Мудрено было сказать, который из двух оркестров выше, чье исполнение было совершеннее в этом концерте; но верно только то, что лучше этого не сыграл бы, конечно, никакой немецкий оркестр, театральный или концертный. В исполнении их обоих отозвалась длинная традиция, музыкальность и вкус, воспитанные многими поколениями, музыкальное чувство, возросшее не в одной казарме и на плацу, а вскормленное всею современною музыкою. Личности капельмейстеров были противоположны до последней ниточки; и каждый из обоих оркестров являлся самым важным отпечатком своего вождя.
Австрийскими музыкантами управлял Циммерман, молодой человек, тоненький и элегантный, совершенный франтик венских балов и праздников. Он нисколько не был похож на военного, казалось, он точно случайно и в первый раз надел военный мундир. И такова же была его дирижировка: в ней ничего не было военного, полкового. Оркестр его был полон нежности и тонкого изящества, но тоже вдруг он загорается, растет, в нем закипает энергия, раздаются могучие, мужественные звуки, и он вырастает во что-то сильное и энергичное. Ему доступны все выражения душевные, страсть, могучее увлечение — такой оркестр способен был бы исполнить от начала и до конца целую оперу, и никогда не уступил бы никакому оркестру самых превосходных оперных музыкантов. Он был точно конь драгоценной крови и породы, который так слился со своим седоком, так чувствует его волю, его мысль, его чувство, что ему довольно незначительного движения поводьев, и он уже все понимает; и вот вождь такого оркестра, Циммерман, управлял им удивительно спокойно и просто, с поразительною умеренностью жестов: подумаешь, оркестр сам собой играет, и нет тут никакого дирижера, он не нужен.

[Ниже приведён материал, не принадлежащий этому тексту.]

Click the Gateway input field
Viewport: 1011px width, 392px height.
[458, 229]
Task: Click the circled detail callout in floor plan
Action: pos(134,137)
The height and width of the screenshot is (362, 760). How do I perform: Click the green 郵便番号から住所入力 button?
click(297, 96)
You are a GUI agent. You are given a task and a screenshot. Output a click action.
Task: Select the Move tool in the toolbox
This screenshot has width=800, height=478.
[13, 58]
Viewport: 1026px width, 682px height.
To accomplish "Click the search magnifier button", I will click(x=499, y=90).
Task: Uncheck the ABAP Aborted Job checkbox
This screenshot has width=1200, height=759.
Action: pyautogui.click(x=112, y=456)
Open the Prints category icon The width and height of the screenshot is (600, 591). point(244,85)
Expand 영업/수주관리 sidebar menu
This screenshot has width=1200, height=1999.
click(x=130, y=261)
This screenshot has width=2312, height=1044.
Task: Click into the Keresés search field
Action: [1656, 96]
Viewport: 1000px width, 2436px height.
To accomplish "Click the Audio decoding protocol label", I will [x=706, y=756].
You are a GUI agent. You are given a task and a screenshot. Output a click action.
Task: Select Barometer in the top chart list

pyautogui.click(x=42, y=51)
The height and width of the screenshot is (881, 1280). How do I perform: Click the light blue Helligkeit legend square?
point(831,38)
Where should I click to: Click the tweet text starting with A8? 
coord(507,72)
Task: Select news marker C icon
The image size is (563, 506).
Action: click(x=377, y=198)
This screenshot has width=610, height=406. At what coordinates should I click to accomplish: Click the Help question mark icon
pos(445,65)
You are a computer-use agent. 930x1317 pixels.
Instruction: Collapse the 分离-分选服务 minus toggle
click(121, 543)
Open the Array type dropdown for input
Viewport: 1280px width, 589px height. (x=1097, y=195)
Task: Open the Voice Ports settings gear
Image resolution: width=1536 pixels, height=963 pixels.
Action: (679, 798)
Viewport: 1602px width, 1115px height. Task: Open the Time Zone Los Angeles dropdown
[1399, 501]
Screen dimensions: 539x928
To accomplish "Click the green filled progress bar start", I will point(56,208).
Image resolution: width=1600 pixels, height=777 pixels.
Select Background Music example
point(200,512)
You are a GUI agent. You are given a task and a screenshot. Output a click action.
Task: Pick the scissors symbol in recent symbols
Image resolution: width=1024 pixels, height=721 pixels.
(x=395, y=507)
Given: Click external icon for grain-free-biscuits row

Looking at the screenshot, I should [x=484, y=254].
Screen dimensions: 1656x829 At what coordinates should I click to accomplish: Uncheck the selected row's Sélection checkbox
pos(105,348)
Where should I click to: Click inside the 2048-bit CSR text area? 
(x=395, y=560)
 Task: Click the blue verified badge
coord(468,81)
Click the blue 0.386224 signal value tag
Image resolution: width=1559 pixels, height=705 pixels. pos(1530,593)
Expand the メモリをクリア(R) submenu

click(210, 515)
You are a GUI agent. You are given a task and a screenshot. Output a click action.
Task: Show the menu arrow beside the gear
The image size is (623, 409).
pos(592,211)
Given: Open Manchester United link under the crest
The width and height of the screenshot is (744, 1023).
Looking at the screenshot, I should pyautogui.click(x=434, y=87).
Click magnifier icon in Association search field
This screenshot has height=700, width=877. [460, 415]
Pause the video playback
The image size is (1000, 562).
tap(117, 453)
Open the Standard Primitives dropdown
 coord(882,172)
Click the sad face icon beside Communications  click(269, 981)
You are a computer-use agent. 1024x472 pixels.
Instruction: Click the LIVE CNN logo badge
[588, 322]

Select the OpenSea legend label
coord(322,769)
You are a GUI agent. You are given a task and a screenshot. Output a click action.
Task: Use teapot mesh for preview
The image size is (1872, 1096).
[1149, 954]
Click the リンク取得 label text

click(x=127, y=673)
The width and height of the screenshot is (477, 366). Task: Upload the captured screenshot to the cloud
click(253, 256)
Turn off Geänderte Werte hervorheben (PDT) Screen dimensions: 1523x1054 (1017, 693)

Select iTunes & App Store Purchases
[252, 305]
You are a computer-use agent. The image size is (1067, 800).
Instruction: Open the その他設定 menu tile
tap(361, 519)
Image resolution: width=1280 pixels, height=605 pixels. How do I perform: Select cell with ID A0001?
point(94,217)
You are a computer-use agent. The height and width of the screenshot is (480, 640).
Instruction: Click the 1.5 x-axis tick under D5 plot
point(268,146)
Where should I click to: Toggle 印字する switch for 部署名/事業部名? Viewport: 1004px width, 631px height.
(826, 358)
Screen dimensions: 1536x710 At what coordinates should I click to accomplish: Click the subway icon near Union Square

Пруссаками начальствовал знаменитый Випрехт! Это был старик коренастый, приземистый, довольно некрасивый и не изящный, но, так же как и Циммерман, не имевший в себе ничего военного; в нем было на первый взгляд что-то медвежье, прусский мундир сидел на нем точно хомут или маскарадное платье, которое он, кажется, вот так бы сейчас с себя и сбросил. Взглянув на него, никто не отгадал бы в нем удивительного дирижера военной музыки: можно было принять его за доктора или учителя, за заводчика или пастора — за кого угодно, только не за человека, принадлежащего к прусской армии. Ничего и в этом человеке не было строевого и форменного; не было этого и в оркестре. Когда он начал дирижировать, весь его вид вдруг изменился, пропала его неуклюжесть, фигура ожила и выросла, седые нависшие брови поднялись и из-под них блестели кругом по оркестру глаза, повелительные и увлекающие. Он уносил за собою оркестр, наполнял его энергией, стремительностью, раздувал его до громадной силы и потом вдруг опять точно будто сжимал его в своей руке, делал его маленьким, крошечным, едва слышным, словно молот огромных паровых заводов, способный одним ударом размозжить полосу в тысячу пуд и потом готовый тихо выковать иголку. Под взмахом его энергической палочки, под взглядом его сверкающих глаз оркестр принимал тысячи оттенков, точно картина, разливался во всем богатстве разнообразнейших красок. Из всех, игравших во Дворце промышленности оркестров, прусский был самый большой: тут было девяносто исполнителей; значит, у него в распоряжении находилось всего более средств и красок; но навряд ли ему в чем-нибудь уступал австрийский. Вот что значит удивительное равновесие, гармония частей и мастерское употребление сил. Казалось, оба оркестра равны по составу; но по художественности, по совершенству и тонкости выражения австрийский был еще выше своего могучего соперника.